__TASK PROMPT__. Your answer should be an exact copy of the data.

__RECORDS SUPPLIED__.
######

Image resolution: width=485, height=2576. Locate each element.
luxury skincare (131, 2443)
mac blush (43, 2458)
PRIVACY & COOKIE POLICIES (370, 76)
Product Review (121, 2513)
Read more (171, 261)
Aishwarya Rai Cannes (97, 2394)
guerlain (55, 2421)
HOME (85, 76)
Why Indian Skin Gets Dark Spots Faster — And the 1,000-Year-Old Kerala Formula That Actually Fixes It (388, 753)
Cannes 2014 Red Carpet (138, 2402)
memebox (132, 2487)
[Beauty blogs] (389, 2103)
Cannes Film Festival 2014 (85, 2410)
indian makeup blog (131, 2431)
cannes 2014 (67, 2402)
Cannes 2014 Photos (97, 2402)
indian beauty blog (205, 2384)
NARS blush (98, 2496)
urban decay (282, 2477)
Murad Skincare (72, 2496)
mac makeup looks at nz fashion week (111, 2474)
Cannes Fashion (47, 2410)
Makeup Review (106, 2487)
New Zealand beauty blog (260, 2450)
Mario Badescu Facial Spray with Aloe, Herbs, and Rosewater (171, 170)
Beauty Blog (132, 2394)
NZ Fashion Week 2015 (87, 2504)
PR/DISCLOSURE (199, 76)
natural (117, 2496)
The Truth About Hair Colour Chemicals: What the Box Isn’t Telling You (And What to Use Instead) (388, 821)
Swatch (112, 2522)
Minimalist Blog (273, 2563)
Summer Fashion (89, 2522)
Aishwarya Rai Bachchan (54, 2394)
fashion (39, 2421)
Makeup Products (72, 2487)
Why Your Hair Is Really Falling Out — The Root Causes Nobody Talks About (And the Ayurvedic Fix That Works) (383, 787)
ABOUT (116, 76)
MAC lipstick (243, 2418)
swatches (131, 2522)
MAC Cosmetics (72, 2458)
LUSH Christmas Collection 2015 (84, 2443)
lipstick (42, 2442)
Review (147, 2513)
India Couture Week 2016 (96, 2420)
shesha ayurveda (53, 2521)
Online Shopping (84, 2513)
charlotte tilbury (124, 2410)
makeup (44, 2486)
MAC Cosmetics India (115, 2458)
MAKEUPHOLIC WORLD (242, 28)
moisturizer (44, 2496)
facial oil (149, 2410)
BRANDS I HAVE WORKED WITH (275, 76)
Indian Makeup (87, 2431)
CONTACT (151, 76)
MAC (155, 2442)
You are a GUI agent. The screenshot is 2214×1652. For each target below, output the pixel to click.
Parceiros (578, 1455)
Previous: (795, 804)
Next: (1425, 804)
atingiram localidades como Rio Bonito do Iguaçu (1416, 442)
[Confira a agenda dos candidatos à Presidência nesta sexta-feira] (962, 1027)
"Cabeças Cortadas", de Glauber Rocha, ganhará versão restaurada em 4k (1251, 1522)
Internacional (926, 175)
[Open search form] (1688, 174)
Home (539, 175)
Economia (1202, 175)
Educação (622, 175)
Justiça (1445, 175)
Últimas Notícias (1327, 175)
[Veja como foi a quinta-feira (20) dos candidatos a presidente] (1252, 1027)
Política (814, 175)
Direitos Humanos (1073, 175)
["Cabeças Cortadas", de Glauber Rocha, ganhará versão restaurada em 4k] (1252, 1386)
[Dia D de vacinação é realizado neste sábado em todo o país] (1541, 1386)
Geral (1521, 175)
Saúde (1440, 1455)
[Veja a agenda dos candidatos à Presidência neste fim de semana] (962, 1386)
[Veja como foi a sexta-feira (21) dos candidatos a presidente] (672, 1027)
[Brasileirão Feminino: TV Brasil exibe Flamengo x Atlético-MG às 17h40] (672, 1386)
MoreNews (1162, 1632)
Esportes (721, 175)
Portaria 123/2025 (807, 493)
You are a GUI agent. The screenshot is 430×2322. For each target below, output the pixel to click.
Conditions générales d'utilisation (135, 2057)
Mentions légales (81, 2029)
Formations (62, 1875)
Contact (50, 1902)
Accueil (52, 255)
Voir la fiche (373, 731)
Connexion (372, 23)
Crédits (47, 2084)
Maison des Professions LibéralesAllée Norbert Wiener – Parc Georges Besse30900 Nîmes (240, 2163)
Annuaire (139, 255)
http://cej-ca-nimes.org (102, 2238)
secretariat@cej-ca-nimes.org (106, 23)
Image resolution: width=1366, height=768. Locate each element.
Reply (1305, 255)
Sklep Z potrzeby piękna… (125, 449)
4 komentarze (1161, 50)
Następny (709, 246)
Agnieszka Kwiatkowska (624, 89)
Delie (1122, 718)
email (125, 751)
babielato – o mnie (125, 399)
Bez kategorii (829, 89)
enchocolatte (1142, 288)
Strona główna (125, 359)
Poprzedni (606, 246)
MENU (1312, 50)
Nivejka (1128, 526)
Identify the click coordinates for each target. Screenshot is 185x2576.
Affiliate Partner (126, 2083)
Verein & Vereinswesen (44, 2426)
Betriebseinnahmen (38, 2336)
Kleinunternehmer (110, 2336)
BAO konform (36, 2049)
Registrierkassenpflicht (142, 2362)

######

__RESPONSE TO THE TASK__.
Image resolution: width=485, height=2576. Locate each element.
luxury skincare (131, 2443)
mac blush (43, 2458)
PRIVACY & COOKIE POLICIES (370, 76)
Product Review (121, 2513)
Read more (171, 261)
Aishwarya Rai Cannes (97, 2394)
guerlain (55, 2421)
HOME (85, 76)
Why Indian Skin Gets Dark Spots Faster — And the 1,000-Year-Old Kerala Formula That Actually Fixes It (388, 753)
Cannes 2014 Red Carpet (138, 2402)
memebox (132, 2487)
[Beauty blogs] (389, 2103)
Cannes Film Festival 2014 (85, 2410)
indian makeup blog (131, 2431)
cannes 2014 (67, 2402)
Cannes 2014 Photos (97, 2402)
indian beauty blog (205, 2384)
NARS blush (98, 2496)
urban decay (282, 2477)
Murad Skincare (72, 2496)
mac makeup looks at nz fashion week (111, 2474)
Cannes Fashion (47, 2410)
Makeup Review (106, 2487)
New Zealand beauty blog (260, 2450)
Mario Badescu Facial Spray with Aloe, Herbs, and Rosewater (171, 170)
Beauty Blog (132, 2394)
NZ Fashion Week 2015 (87, 2504)
PR/DISCLOSURE (199, 76)
natural (117, 2496)
The Truth About Hair Colour Chemicals: What the Box Isn’t Telling You (And What to Use Instead) (388, 821)
Swatch (112, 2522)
Minimalist Blog (273, 2563)
Summer Fashion (89, 2522)
Aishwarya Rai Bachchan (54, 2394)
fashion (39, 2421)
Makeup Products (72, 2487)
Why Your Hair Is Really Falling Out — The Root Causes Nobody Talks About (And the Ayurvedic Fix That Works) (383, 787)
ABOUT (116, 76)
MAC lipstick (243, 2418)
swatches (131, 2522)
MAC Cosmetics (72, 2458)
LUSH Christmas Collection 2015 (84, 2443)
lipstick (42, 2442)
Review (147, 2513)
India Couture Week 2016 (96, 2420)
shesha ayurveda (53, 2521)
Online Shopping (84, 2513)
charlotte tilbury (124, 2410)
makeup (44, 2486)
MAC Cosmetics India (115, 2458)
MAKEUPHOLIC WORLD (242, 28)
moisturizer (44, 2496)
facial oil (149, 2410)
BRANDS I HAVE WORKED WITH (275, 76)
Indian Makeup (87, 2431)
CONTACT (151, 76)
MAC (155, 2442)
You are a GUI agent. The screenshot is 2214×1652. For each target below, output the pixel to click.
Parceiros (578, 1455)
Previous: (795, 804)
Next: (1425, 804)
atingiram localidades como Rio Bonito do Iguaçu (1416, 442)
[Confira a agenda dos candidatos à Presidência nesta sexta-feira] (962, 1027)
"Cabeças Cortadas", de Glauber Rocha, ganhará versão restaurada em 4k (1251, 1522)
Internacional (926, 175)
[Open search form] (1688, 174)
Home (539, 175)
Economia (1202, 175)
Educação (622, 175)
Justiça (1445, 175)
Últimas Notícias (1327, 175)
[Veja como foi a quinta-feira (20) dos candidatos a presidente] (1252, 1027)
Política (814, 175)
Direitos Humanos (1073, 175)
["Cabeças Cortadas", de Glauber Rocha, ganhará versão restaurada em 4k] (1252, 1386)
[Dia D de vacinação é realizado neste sábado em todo o país] (1541, 1386)
Geral (1521, 175)
Saúde (1440, 1455)
[Veja a agenda dos candidatos à Presidência neste fim de semana] (962, 1386)
[Veja como foi a sexta-feira (21) dos candidatos a presidente] (672, 1027)
[Brasileirão Feminino: TV Brasil exibe Flamengo x Atlético-MG às 17h40] (672, 1386)
MoreNews (1162, 1632)
Esportes (721, 175)
Portaria 123/2025 (807, 493)
You are a GUI agent. The screenshot is 430×2322. For each target below, output the pixel to click.
Conditions générales d'utilisation (135, 2057)
Mentions légales (81, 2029)
Formations (62, 1875)
Contact (50, 1902)
Accueil (52, 255)
Voir la fiche (373, 731)
Connexion (372, 23)
Crédits (47, 2084)
Maison des Professions LibéralesAllée Norbert Wiener – Parc Georges Besse30900 Nîmes (240, 2163)
Annuaire (139, 255)
http://cej-ca-nimes.org (102, 2238)
secretariat@cej-ca-nimes.org (106, 23)
Image resolution: width=1366, height=768. Locate each element.
Reply (1305, 255)
Sklep Z potrzeby piękna… (125, 449)
4 komentarze (1161, 50)
Następny (709, 246)
Agnieszka Kwiatkowska (624, 89)
Delie (1122, 718)
email (125, 751)
babielato – o mnie (125, 399)
Bez kategorii (829, 89)
enchocolatte (1142, 288)
Strona główna (125, 359)
Poprzedni (606, 246)
MENU (1312, 50)
Nivejka (1128, 526)
Identify the click coordinates for each target. Screenshot is 185x2576.
Affiliate Partner (126, 2083)
Verein & Vereinswesen (44, 2426)
Betriebseinnahmen (38, 2336)
Kleinunternehmer (110, 2336)
BAO konform (36, 2049)
Registrierkassenpflicht (142, 2362)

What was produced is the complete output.